The impact, in figures
First and foremost, it’s now well established that generative AI requires considerably more computing power than standard calculations. A key reason for this is that generative AI model training calls for GPUs rather than CPUs. The former generally requires around four times more energy than the latter (case in point: Ampere’s CPUs for AI consume 3-5 times less energy than the equivalent NVIDIA machines ).
Furthermore, as AI GPUs tend to generate 2.5x more heat than CPUs (standard CPUs used in cloud computing are in the range of 250-350W TDP, whereas GPUs are in the 750-800W range, cf. Intel , AMD x2 , & NVIDIA ), they require that much extra cooling power. So the processors needed for generative AI training and inference are considerably more power-hungry than pre-generative AI models.
Then there’s the difference between training and inference. Looking at the former, or the process required to ‘educate’ a generative AI model by feeding it as much data as possible, the emissions generated by training vary hugely depending on the model:
552 tCO2e - GPT3.5, 1.3, 6 & 175bn parameters ( source )
284 tCO2e - a medium-size LLM, 213m parameters ( source )
30 tCO2e - BLOOM, a frugal LLM, 175bn parameters ( source )
(tCO2e = tons of CO2 equivalent, namely CO2 + the 3 other most potent greenhouse gasses)
This means that training a generative AI model can generate anything from the equivalent of three French people’s annual emissions (10 tCO2e), to 50.
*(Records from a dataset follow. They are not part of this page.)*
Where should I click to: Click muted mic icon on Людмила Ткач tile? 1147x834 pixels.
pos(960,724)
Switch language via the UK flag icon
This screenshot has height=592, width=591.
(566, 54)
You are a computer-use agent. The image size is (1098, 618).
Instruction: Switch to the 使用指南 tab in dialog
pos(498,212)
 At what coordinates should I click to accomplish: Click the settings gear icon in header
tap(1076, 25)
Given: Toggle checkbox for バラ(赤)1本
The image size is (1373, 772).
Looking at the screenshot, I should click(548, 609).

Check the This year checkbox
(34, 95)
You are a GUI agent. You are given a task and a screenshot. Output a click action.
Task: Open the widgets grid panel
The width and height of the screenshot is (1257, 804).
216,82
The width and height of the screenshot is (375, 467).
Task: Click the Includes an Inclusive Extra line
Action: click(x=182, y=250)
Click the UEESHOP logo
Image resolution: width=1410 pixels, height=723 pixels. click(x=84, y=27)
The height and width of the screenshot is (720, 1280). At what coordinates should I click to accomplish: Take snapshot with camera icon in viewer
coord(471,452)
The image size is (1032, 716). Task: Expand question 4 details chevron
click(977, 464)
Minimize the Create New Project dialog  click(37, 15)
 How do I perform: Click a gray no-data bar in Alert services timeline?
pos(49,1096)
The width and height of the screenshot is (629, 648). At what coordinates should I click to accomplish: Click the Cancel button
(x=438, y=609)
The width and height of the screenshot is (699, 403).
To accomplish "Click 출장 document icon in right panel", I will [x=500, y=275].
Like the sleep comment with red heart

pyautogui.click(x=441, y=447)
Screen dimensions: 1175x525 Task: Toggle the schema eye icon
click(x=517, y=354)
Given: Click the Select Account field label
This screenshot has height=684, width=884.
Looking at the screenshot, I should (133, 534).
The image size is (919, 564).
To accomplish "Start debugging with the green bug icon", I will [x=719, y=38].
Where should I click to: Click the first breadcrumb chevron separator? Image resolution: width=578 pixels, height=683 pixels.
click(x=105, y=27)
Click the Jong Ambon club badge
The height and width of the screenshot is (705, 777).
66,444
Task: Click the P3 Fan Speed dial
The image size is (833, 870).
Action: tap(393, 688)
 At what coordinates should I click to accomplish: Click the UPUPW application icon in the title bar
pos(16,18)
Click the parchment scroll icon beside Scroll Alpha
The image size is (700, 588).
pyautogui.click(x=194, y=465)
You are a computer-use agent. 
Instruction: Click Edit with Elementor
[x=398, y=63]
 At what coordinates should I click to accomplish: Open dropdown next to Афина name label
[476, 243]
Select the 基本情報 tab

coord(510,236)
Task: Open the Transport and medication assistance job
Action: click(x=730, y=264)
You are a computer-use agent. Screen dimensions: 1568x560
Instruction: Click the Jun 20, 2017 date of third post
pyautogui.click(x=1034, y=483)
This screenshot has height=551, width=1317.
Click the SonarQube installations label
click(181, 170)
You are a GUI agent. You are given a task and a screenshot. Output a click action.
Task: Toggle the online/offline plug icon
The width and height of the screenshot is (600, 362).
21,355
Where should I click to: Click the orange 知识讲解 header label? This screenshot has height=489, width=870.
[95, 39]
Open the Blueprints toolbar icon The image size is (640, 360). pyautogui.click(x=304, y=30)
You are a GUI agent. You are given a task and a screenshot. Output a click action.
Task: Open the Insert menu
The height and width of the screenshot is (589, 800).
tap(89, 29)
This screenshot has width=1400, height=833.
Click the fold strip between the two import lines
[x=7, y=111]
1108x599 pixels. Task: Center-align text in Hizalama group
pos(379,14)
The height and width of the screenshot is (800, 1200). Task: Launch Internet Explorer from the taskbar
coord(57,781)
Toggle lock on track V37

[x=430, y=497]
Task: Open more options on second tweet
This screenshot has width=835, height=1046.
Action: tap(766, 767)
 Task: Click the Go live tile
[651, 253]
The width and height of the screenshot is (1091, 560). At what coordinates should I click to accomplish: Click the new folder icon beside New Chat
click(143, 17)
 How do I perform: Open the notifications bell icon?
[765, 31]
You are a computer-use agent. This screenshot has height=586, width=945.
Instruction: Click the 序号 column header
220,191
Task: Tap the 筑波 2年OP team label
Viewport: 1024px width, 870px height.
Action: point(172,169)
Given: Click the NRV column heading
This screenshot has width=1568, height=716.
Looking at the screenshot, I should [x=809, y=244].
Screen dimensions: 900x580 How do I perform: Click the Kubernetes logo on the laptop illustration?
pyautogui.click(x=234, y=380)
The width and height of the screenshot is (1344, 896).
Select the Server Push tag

But of course, training is a one-off occurrence. Inference, or the everyday usage of a model, has its own impact, which has been estimated at 200 times higher than that of training . According to French tech association Data for Good , considering ChatGPT has 100m weekly users , that’s 100,000 tCO2e/year for GPT-3.5.
To put it another way, generating one image with generative AI can use as much energy as that required to fully recharge a smartphone , according to the latest white paper co-authored by Sasha Luccioni, Climate Lead and AI Researcher at Hugging Face. "Can" is the operative word here, however, as The Verge points out, given the huge variety of GenAI models already available.
Then there’s water . Also linked to inference, it’s been established that one conversation with ChatGPT uses half a liter of water in terms of the data center cooling resources required (cf. the considerable heat generated by GPUs, above). Not to mention GPT-3’s training, which required 5.4 million liters of water ( same source ). That’s a bit more than one liter per training hour (training GPT-3 took 4.6 million GPU hours, according to… ChatGPT !)
Given these elements, it’s not surprising that AI energy demand is set to outpace supply.
If Google were to use AI for its around 9 billion daily searches - which it most likely will - it would need 29.2 terawatt hours (TWh) of power each year, according to researcher Alex de Vries. As such, as de Vries told Euronews last year , by 2027, AI could consume as much electricity as a medium-sized country like the Netherlands .
The IEA (International Energy Association) recently issued a similar warning : data centers’ energy consumption could more than double by 2026, to 1,000TWh, driven by AI and cryptocurrency.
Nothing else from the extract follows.